**ИСТОЧНИК:**
______________________________
Она опять стала врываться к нему не только днем, но и ночью.
— Опять против меня заговоры! — крикнула она, вбегая к нему, когда он уже спал.
— Какие заговоры? Что ты говоришь, Соня? — измученным голосом спросил отец.
— Дневник, где дневник? Ты отдал его Черткову?
— Да не думал даже…
— Нет, ты лжешь! Я ощупала портфель, в нем дневника нет. Куда ты его дел?
— Он у Саши.
Она ушла, и когда отец задремал, она снова разбудила его, пришла извиняться, что напрасно обвинила его.
Приезжала представительница от фирмы "Просвещение". Мам? с таинственным видом говорила, что она сумеет обойти отца, что она не допустит, чтобы сочинения пошли на общее пользование, и проговорилась, что "Просвещение" предлагает ей миллион за права на сочинения.
Узнав об этом, отец встревожился. Чертков посоветовал написать заявление в газеты, предостерегающее издателей от покупки сочинений. Заявление было написано, но отец решил подождать с его публикацией.
Двадцатого октября приехал Михаил Петрович Новиков*. Он произвел на отца прекрасное впечатление.
— Какой умница, какой умница! — повторял отец.
Когда я пришла к нему за письмами в залу, он, весело и немного лукаво улыбаясь, повел меня в кабинет, а оттуда в спальню.
— Идем, идем, я тебе большой секрет скажу! Большой секрет!
Я шла за ним и, глядя на него, мне делалось легче.
— Так вот что я придумал. Я немножко рассказал Новикову о нашем положении и о том, как мне тяжело здесь. Я уеду к нему. Там меня уже не найдут. А знаешь, Новиков мне рассказал, как у его брата жена была алкоголичка, так вот если она уж очень начнет безобразничать, брат походит ее по спине, она и лучше. Помогает. — И отец добродушно засмеялся. — Вот поди ж ты, какие на свете бывают противоречия!
Я тоже расхохоталась и рассказала отцу, как один раз кучер Иван вез Ольгу, а она спросила его, что делается в Ясной. Он ответил, что плохо, а потом обернулся к ней и сказал:
— А что, ваше сиятельство, извините, если я вам скажу. У нас по-деревенски, если баба задурит, муж ее вожжами! Шелковая сделается!
______________________________
**ВЫБОРКА ДАННЫХ:**
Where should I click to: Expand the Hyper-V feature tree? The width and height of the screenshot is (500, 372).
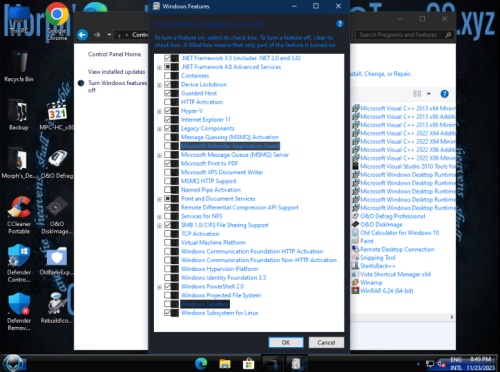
______________________________
**ЗАДАНИЕ:** Воспроизведите дословно отрывок источника начиная со слов «Она ушла, и» и заканчивая словами «с его публикацией.».

**ПИСЬМЕННЫЙ ОТВЕТ:**
Она ушла, и когда отец задремал, она снова разбудила его, пришла извиняться, что напрасно обвинила его.
Приезжала представительница от фирмы "Просвещение". Мам? с таинственным видом говорила, что она сумеет обойти отца, что она не допустит, чтобы сочинения пошли на общее пользование, и проговорилась, что "Просвещение" предлагает ей миллион за права на сочинения.
Узнав об этом, отец встревожился. Чертков посоветовал написать заявление в газеты, предостерегающее издателей от покупки сочинений. Заявление было написано, но отец решил подождать с его публикацией.